Rigopiano, al via tre giorni caldi: tocca a Provincia ed ex prefetto

Tornano in aula le difese: devono essere ancora discusse undici posizioni (sono trenta gli imputati) Oggi si parte con dirigenti, funzionari e con l’ex presidente dell’ente, Di Marco. Venerdì c’è Provolo
PESCARA. Riprendono oggi, nella maxi aula del tribunale, le arringhe dei difensori dei 30 imputati del processo sul disastro di Rigopiano dove il 18 gennaio del 2017 una valanga distrusse il resort di lusso, lasciando sotto le macerie 29 persone. Si andrà avanti per tre giorni consecutivi per arrivare alla conclusione venerdì prossimo.
OGGI LA PROVINCIA Sono ancora undici le posizioni che devono essere discusse e oggi si parte con dirigenti e funzionari della Provincia di Pescara, chiamata in causa in questo processo con il rito abbreviato che si tiene davanti al gup Gianluca Sarandrea, insieme ai regionali, ai prefettizi e al Comune di Farindola. Si preannuncia piuttosto corposa l’arringa dei difensori che assistono il dirigente dell’epoca della Provincia, Paolo D’Incecco, difeso da Gianfranco Iadecola e Marco Spagnuolo. Poi dovrebbero intervenire anche l’avvocato Placido Pelliccia per Mauro Di Blasio, e Augusto La Morgia e Spagnuolo per l'ex presidente Antonio Di Marco, e sempre La Morgia, con il collega Ludovico De Benedictis, per il regionale Emidio Primavera.
DOMANI FARINDOLA Domani, sempre che i tempi consentano di completare le arringhe in programma oggi, dovrebbero discutere gli avvocati Vincenzo Di Girolamo e Paolo Grugnale per l’ex sindaco di Farindola Massimiliano Giancaterino, Raffaella De Vico in difesa del fratello Antonio De Vico, altro ex sindaco del paese teatro della tragedia, e forse Vincenzo Di Girolamo e Marco Pellegrini per il comandante della polizia provinciale Giulio Honorati.

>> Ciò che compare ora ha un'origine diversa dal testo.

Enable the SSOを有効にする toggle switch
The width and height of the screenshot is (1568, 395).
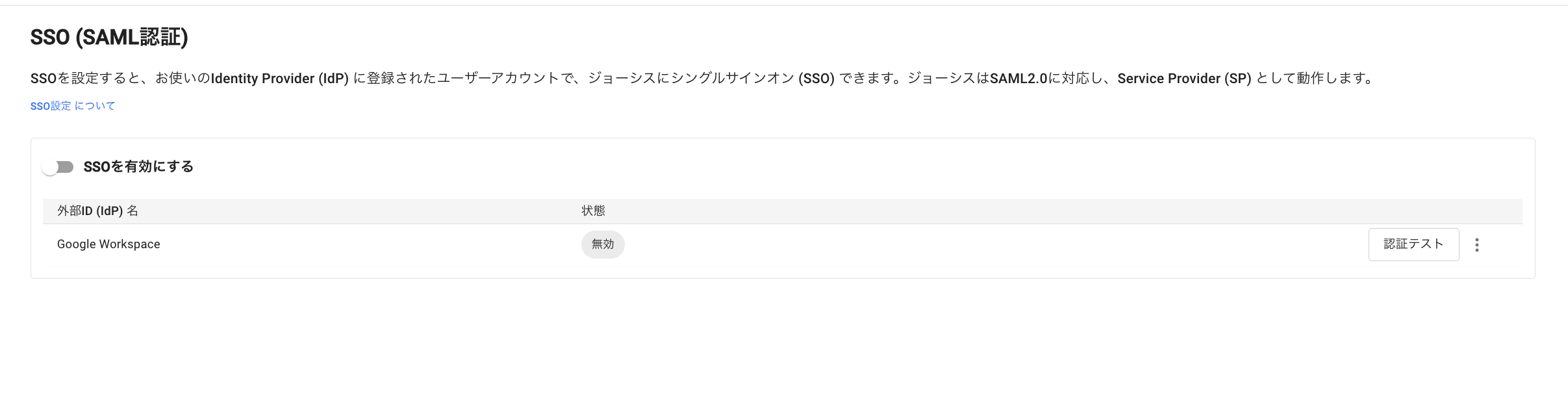[x=58, y=167]
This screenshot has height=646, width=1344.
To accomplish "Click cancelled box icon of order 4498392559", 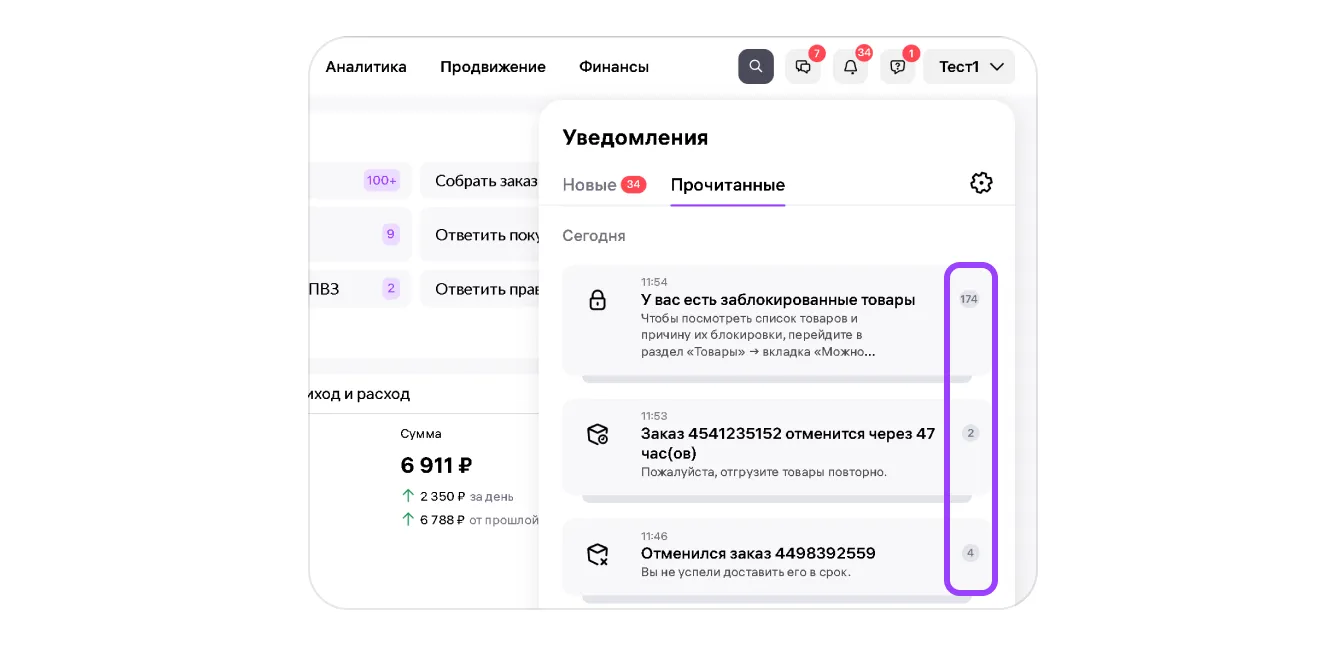I will 598,554.
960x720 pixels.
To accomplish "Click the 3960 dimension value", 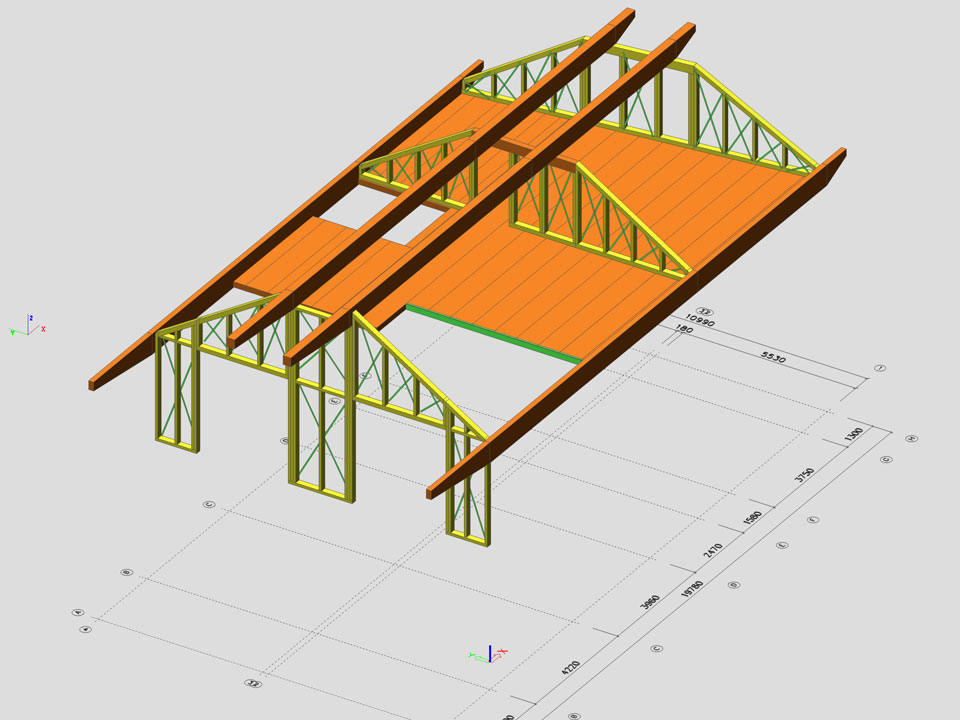I will click(x=649, y=602).
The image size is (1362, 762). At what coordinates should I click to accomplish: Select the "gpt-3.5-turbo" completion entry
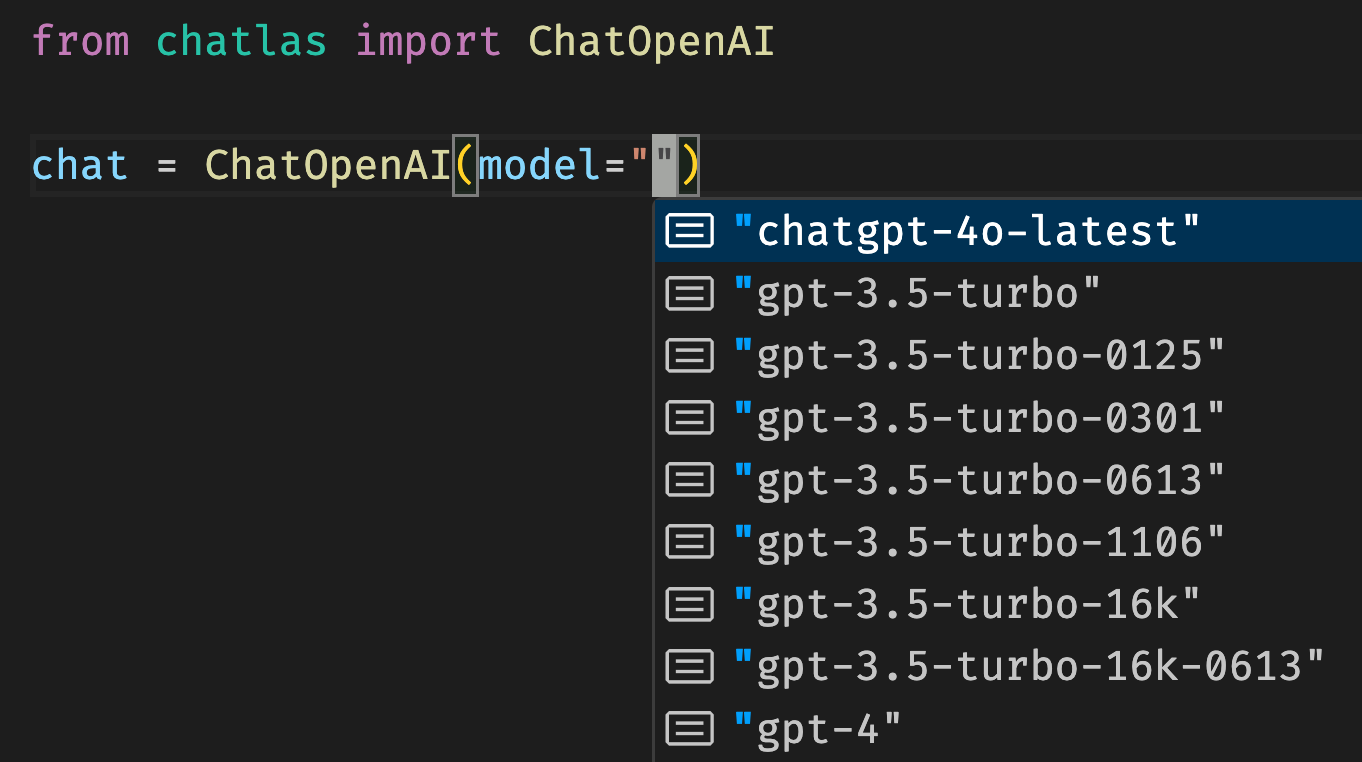(x=1008, y=293)
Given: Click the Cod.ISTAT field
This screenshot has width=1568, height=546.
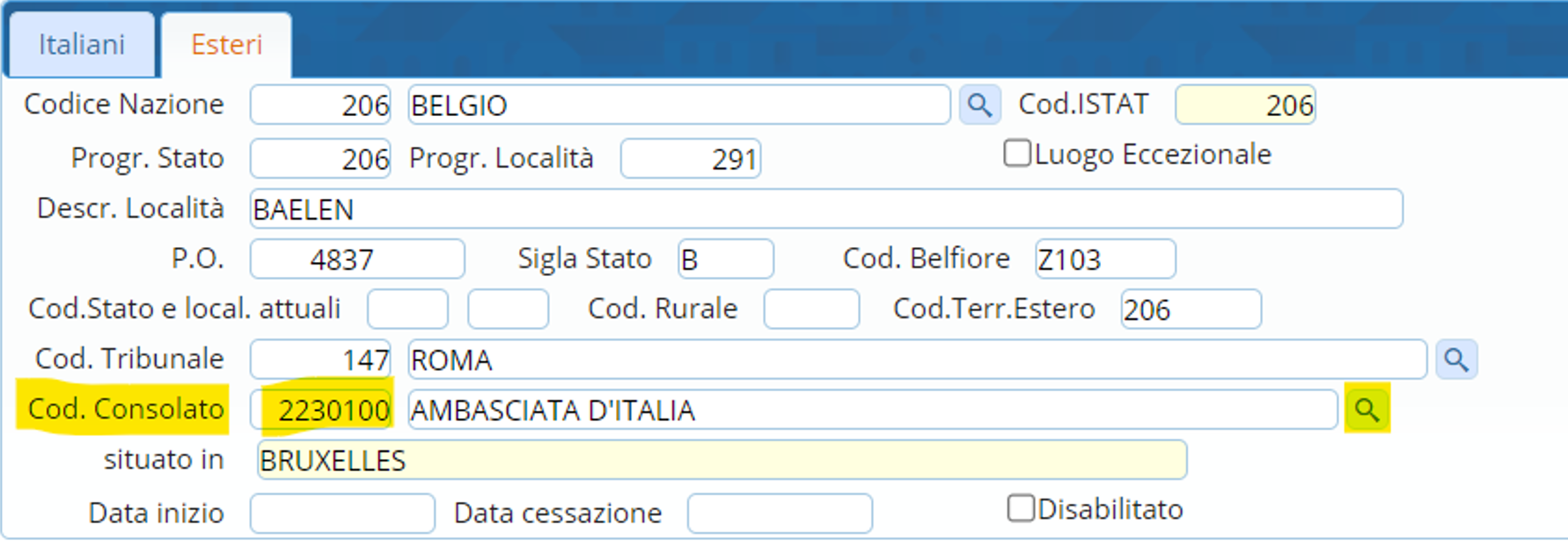Looking at the screenshot, I should 1244,106.
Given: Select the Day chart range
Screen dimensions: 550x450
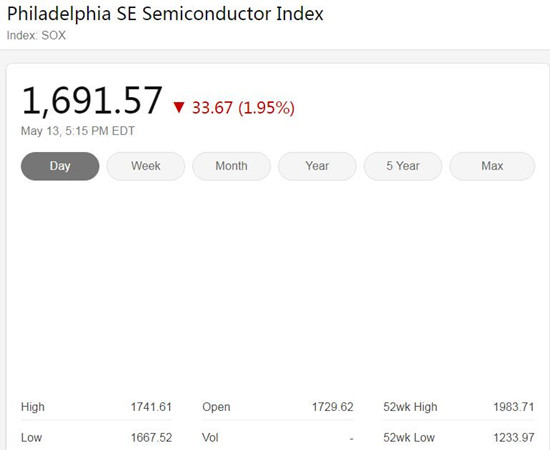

VENERDÌ LA PREFETTURA L’ultimo giorno di arringhe è invece dedicato alle posizioni, piuttosto delicate, se non altro per le pene richieste dai pubblici ministeri (il procuratore Giuseppe Bellelli e i sostituti Andrea Papalia e Anna Benigni), e cioè l’ex prefetto Francesco Provolo (per il quale sono stati chiesti 12 anni di reclusione) e la dirigente Ida De Cesaris (9 anni). Il primo sarà difeso dall'avvocato Gian Domenico Caiazza (presidente Unione Camere Penali Italiane), la seconda da Daniele Ripamonti, penalista del foro di Milano. Chiudono la sei giorni di arringhe Vincenzo Di Girolamo per l’ex vice prefetto Salvatore Angieri (per il quale la procura ha chiesto l’assoluzione) e Giancarlo Verzella, altro funzionario prefettizio. Tutti devono rispondere del reato di depistaggio, mentre Provolo e De Cesaris sono anche inseriti nel procedimento madre sul disastro.
RIMPALLO RESPONSABILITÀ Finora, gli interventi difensivi sono stati improntati, nella maggior parte dei casi, a una sorta di rimpallo di responsabilità fra enti coinvolti. Qualcuno, come la difesa del capo di gabinetto del prefetto, Leonardo Bianco, ha scaricato tutto sul sindaco di Farindola e sul prefetto Provolo; qualche altro, come le difese di Lacchetta e Colangeli, interamente sulla Regione; qualche altro ancora, come la difesa del direttore della Protezione civile regionale, Pierluigi Caputi, per quanto riguarda la mancata realizzazione della Carta pericolo valanghe, sull’organo politico: ma i vari presidenti di giunta che si sono alternati negli anni sono stati archiviati con motivata decisione della procura e del gip. Uno scaricabarile in un certo senso motivato dai capi di imputazione.
LA SUPERPERIZIA Certo è che una via di uscita, per molti degli imputati in questo processo, l’ha aperta proprio la superperizia voluta dal giudice che non ha escluso che la valanga possa essere stata una conseguenza del terremoto che si verificò la mattina di quel 18 gennaio. E poi ci sono due argomenti squisitamente giuridici che troveranno spazio nelle difese: l'imprevedibilità in concreto della valanga e la questione del nesso causale tra la presunta condotta omissiva e l'evento dannoso, legato al giudizio controfattuale, tecnicamente parlando. In sostanza, il nodo è: anche se gli imputati avessero realizzato una condotta doverosa, l'evento valanga si sarebbe verificato ugualmente?